The 150-foot development will yield approximately 1.3 million square feet, with 544,000 square feet for residential use, 4,000 square feet for ground-floor retail, 52,000 square feet of offices, 576,000 square feet for the transit facility, and 91,000 square feet of usable open space. Parking will be included for 213 buses, 91 SFMTA staff vehicles, and 736 residential bicycles. Of the approximately 575 units to be produced, half will be rented as affordable. Unit sizes will range from studios to three bedrooms.

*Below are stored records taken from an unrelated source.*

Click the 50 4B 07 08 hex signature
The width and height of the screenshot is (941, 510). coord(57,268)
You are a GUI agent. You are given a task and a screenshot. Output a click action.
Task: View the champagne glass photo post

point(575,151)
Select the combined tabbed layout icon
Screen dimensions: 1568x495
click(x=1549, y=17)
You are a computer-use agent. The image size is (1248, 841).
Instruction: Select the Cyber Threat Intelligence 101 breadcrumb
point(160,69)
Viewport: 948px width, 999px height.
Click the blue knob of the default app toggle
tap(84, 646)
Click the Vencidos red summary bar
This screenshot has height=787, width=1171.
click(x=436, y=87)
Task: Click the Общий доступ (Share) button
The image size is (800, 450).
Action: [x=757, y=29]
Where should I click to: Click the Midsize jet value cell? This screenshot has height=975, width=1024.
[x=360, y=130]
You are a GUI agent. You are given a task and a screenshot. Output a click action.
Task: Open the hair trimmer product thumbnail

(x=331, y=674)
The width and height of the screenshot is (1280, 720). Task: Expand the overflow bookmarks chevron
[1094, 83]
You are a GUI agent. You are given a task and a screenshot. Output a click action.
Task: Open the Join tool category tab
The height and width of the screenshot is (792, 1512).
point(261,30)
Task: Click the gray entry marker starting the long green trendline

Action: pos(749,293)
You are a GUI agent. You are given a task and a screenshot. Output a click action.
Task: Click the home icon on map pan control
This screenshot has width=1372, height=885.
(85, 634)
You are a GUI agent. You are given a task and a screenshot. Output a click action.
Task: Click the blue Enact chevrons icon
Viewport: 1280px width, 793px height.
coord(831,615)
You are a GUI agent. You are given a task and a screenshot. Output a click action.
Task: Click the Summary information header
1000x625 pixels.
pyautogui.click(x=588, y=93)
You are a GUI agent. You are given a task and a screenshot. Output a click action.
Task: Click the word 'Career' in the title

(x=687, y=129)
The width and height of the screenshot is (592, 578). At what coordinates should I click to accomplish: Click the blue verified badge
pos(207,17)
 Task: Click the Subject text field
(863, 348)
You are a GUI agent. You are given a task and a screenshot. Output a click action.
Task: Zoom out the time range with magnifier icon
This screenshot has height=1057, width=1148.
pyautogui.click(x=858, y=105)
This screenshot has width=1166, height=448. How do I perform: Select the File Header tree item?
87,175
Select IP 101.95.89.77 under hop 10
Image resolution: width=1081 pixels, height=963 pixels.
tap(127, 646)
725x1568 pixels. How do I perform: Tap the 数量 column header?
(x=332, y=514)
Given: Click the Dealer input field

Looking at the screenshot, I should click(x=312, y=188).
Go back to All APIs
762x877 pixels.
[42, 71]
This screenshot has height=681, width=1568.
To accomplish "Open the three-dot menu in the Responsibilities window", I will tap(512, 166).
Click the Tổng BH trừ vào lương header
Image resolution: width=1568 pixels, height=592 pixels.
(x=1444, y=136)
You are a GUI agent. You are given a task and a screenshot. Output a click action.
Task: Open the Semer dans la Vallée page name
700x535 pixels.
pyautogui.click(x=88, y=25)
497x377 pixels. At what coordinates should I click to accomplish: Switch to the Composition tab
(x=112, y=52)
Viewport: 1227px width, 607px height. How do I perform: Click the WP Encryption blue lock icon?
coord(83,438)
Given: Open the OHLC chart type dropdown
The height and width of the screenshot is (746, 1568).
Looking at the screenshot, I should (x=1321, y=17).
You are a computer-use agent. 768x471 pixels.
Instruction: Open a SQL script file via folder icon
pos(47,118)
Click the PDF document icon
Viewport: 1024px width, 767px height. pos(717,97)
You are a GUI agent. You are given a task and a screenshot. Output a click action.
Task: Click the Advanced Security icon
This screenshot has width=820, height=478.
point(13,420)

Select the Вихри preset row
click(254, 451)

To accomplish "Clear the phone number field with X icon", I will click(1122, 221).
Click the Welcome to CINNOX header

The draft environmental review document includes information about four alternatives that mitigate construction’s environmental and architectural impact. Alternative A would involve no construction, leaving the existing SFMTA capacity with 24 maintenance bays and parking for 214 SFMTA vehicles. Alternative B offers full preservation of the 45-foot tall office wing along Mariposa Street that had been deemed architecturally significant, demolishes the maintenance and operations building, produces just 477 units, 16 maintenance repair bays, parking for 270 SFMTA vehicles, and reduces the overall building area by 240,000 square feet.
Alternative C would partially preserve the office building and reduce the built area by 230,000 square feet. Alternative C also includes 459 residential units and capacity for 283 SFMTA vehicles. Alternative D would see the transit facility built without housing to have 18 maintenance repair bays and the capacity for 310 SFMTA vehicles.
The project is located by the border with Potrero Hill and SoMa, across Franklin Square and the KQED Headquarters. The 16th Street Mission BART Station is 15 minutes away on foot.
The SFMTA estimates that the project will take three to four years the complete. They are targeting to have groundbreaking in 2023 and occupancy as early as the end of 2026. Construction is expected to cost half a billion dollars.
The planning department is currently accepting public comment, with the draft hearing scheduled for late August.